We use neurostimulation as a means to study the nervous system and to treat disorders in which the nervous system is affected or implicated.
We use methods from neurophysiology, autonomic, cardiovascular and metabolic physiology, neuroanatomy and neural engineering to study the neural circuits and mechanisms of autonomic control in health and disease, to interface neural recording and stimulation devices with the central and the peripheral nervous system in a responsive and adaptive manner, and to deliver precision neuromodulation therapies to treat disorders of the nervous system, heart and vessels, metabolism, immune system and other organ systems.
Most of our research falls under the following focus areas:
(a) Neural circuits and mechanisms for autonomic control
We study the mechanisms, fiber types and neural circuits by which the autonomic nervous system informs the brain about the status of peripheral organs and systems, and exerts control over them. We use anatomical techniques to map the peripheral and central neural circuits responsible for these functions and to track how these circuits are altered by disease. We use physiological, electrophysiological, optical and genetic methods to understand neural activity related to autonomic function in the nerves themselves, the ganglia and the brain and to study how nerve stimulation affects the brain and the organs to which the nerves project.
(b) Neural plasticity
We develop in vivo paradigms for induction and control of neural activity-dependent synaptic plasticity in the nervous system. These paradigms rely on detection of neural and physiological activity with appropriate probes and hardware and contingent delivery of activity-dependent neurostimulation in real time. We induce plasticity by directly stimulating the cells that are synaptically-connected, and by delivering neuromodulators to those cells, either pharmacologically or electrically, e.g. by vagus nerve stimulation. We use these paradigms to control neural plasticity and "re-sculpt" the circuits that have undergone maladaptive changes in neural, autonomic, metabolic and cardiovascular disorders.

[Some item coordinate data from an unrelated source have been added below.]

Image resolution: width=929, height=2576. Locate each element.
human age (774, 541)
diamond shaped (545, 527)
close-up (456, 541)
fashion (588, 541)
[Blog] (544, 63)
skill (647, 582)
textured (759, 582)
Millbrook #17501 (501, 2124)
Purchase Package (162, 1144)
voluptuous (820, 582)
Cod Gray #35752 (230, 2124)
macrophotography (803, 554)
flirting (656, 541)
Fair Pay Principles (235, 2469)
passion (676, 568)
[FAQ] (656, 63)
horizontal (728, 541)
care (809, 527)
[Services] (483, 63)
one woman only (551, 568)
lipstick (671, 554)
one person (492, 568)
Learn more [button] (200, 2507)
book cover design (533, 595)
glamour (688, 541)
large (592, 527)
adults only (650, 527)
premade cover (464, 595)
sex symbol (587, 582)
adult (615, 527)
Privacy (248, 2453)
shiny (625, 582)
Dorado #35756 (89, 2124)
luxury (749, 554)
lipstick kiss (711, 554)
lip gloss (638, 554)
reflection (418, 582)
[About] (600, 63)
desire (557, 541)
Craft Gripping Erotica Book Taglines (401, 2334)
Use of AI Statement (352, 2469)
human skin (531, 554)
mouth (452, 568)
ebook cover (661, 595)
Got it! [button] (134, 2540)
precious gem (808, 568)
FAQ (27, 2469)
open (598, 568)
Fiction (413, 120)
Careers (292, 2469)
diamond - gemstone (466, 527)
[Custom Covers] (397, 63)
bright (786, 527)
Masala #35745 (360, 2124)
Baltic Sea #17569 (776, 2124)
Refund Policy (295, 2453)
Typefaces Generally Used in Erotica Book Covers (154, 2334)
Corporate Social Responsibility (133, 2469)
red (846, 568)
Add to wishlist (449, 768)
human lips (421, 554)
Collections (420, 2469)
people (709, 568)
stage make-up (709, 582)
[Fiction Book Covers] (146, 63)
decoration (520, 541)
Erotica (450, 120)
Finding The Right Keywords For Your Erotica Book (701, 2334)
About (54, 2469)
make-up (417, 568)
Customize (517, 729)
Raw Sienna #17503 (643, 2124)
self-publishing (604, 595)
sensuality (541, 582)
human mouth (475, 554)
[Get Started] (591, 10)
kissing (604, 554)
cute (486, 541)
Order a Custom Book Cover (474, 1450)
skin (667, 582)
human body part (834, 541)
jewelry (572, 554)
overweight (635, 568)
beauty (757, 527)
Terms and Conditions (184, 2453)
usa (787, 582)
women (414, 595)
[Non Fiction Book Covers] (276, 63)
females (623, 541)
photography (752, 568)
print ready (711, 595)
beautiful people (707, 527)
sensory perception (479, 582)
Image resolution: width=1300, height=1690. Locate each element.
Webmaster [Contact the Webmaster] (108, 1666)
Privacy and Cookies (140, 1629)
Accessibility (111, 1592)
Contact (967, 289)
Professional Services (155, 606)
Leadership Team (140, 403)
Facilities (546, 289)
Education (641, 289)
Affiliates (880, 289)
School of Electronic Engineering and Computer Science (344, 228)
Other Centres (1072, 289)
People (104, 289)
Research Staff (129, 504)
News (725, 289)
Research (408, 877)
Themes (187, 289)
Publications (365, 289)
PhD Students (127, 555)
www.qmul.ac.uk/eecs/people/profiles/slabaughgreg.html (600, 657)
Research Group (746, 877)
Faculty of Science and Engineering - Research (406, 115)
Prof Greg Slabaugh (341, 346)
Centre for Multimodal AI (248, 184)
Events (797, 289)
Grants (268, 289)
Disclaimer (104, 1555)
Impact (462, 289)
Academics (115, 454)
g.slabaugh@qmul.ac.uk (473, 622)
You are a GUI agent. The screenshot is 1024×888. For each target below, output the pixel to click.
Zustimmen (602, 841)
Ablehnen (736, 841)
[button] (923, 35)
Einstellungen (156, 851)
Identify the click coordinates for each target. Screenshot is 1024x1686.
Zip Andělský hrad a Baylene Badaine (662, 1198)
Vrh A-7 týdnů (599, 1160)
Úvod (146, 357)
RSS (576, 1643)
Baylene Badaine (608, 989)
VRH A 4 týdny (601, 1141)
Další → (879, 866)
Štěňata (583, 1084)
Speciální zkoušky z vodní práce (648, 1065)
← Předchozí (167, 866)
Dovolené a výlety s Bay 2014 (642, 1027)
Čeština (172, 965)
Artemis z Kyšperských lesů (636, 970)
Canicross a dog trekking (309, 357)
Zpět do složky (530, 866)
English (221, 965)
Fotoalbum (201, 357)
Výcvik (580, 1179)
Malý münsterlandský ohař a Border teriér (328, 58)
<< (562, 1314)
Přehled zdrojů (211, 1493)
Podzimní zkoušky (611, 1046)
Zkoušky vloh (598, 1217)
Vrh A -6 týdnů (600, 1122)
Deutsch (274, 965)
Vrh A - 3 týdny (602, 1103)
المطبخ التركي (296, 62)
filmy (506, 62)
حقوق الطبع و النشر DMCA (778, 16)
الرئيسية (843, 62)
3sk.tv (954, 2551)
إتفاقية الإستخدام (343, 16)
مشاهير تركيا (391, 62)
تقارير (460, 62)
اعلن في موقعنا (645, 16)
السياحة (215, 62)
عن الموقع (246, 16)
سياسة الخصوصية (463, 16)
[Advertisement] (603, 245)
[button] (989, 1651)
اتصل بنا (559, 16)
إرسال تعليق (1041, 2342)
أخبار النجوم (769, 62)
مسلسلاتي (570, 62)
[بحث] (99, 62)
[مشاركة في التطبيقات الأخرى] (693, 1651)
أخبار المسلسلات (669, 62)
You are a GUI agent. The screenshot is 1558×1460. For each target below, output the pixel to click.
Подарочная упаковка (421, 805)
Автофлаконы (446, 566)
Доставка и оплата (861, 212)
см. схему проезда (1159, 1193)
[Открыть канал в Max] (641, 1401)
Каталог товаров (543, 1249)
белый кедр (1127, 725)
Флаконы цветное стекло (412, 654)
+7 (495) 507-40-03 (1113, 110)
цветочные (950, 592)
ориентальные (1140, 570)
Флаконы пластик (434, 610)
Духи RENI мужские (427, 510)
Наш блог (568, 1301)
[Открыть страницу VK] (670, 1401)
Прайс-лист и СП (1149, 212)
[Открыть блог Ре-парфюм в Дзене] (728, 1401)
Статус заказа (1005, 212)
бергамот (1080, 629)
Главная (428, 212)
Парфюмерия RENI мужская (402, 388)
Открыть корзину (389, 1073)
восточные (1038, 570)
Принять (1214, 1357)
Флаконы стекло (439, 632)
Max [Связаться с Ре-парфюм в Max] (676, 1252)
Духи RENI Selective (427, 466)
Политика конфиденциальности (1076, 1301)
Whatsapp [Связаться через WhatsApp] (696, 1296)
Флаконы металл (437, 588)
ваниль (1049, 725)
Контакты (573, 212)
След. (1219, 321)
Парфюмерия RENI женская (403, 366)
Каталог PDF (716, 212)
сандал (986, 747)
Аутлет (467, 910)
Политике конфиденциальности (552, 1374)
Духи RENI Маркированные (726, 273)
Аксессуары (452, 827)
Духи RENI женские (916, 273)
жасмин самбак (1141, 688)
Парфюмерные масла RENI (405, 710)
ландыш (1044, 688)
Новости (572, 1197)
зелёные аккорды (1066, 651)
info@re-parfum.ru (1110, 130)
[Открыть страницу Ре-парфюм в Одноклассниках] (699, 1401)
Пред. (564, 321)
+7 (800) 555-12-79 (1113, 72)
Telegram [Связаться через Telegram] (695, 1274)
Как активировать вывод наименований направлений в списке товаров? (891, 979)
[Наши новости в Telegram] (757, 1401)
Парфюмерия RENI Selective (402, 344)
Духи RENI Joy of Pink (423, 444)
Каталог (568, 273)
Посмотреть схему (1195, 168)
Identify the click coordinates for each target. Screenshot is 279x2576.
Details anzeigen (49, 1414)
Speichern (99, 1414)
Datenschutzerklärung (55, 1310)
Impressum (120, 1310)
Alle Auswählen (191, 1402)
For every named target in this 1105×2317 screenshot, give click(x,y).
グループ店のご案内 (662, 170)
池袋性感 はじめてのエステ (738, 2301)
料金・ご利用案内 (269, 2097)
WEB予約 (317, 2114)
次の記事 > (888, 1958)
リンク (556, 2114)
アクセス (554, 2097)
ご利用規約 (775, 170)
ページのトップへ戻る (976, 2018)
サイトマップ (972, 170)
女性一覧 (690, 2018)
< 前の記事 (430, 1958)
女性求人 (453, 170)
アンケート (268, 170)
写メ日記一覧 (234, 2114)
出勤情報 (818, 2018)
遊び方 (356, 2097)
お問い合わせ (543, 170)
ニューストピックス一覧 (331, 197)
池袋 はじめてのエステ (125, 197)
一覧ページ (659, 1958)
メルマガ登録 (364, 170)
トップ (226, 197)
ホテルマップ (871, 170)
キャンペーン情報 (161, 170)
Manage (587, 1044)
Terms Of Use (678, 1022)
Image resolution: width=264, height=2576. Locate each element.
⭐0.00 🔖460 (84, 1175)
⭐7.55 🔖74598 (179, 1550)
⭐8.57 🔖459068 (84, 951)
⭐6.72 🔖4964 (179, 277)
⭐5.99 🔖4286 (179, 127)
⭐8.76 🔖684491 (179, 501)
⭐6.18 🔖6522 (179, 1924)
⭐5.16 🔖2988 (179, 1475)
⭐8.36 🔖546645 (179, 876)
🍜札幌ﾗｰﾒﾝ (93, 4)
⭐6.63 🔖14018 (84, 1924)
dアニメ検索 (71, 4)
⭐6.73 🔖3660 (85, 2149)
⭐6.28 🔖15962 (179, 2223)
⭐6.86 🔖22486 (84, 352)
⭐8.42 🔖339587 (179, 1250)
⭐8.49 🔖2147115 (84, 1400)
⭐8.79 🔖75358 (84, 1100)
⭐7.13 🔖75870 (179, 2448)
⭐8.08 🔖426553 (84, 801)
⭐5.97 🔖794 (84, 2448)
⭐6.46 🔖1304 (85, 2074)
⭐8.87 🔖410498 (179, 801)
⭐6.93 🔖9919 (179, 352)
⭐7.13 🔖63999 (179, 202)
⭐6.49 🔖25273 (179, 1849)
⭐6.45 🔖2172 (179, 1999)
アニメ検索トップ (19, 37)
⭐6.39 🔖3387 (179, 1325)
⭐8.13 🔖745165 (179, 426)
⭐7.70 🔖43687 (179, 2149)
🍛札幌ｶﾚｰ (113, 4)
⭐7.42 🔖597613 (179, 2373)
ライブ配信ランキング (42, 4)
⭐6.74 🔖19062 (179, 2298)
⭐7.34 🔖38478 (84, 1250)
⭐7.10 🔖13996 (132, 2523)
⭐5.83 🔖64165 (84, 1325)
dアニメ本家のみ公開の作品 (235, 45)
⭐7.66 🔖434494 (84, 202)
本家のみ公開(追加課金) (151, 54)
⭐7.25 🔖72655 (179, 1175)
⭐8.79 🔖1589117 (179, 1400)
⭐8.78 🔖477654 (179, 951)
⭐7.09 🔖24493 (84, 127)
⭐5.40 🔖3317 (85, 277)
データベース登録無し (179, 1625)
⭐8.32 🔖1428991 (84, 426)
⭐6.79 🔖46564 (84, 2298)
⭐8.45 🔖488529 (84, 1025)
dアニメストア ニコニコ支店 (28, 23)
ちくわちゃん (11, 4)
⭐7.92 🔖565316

(c) Responsive & adaptive neuromodulation
We develop techniques and technologies for responsive and adaptive neuromodulation of central and peripheral neural systems. "Responsive" means that neurostimulation is delivered upon the occurrence of certain physiological events or states of the system or the organism. "Adaptive" means that neurostimulation is optimized in real time with regards to its physiological and/or neurological effects, by adjusting its parameters on the fly to maximize effectiveness and minimize side effects. We use special surgical methods, probes and stimulation techniques to selectively activate organ systems, nerves and nerve fibers. We develop and deploy recording and stimulation systems, both rack-mounted and implantable, to interface with the nervous system in real time, in a bidirectional manner.
(d) Bioelectronic therapies
We test neurostimulation-based, bioelectronic therapies in preclinical models of disease. We develop and study diseases in different small and large animal models, each of which has unique advantages and limitations in the translation process. We design our experiments so that what we learn from earlier models is directly transferable to later models, and ultimately to human clinical applications. Such therapies will be tested in clinical trials, in collaboration with clinical teams at Northwell Health.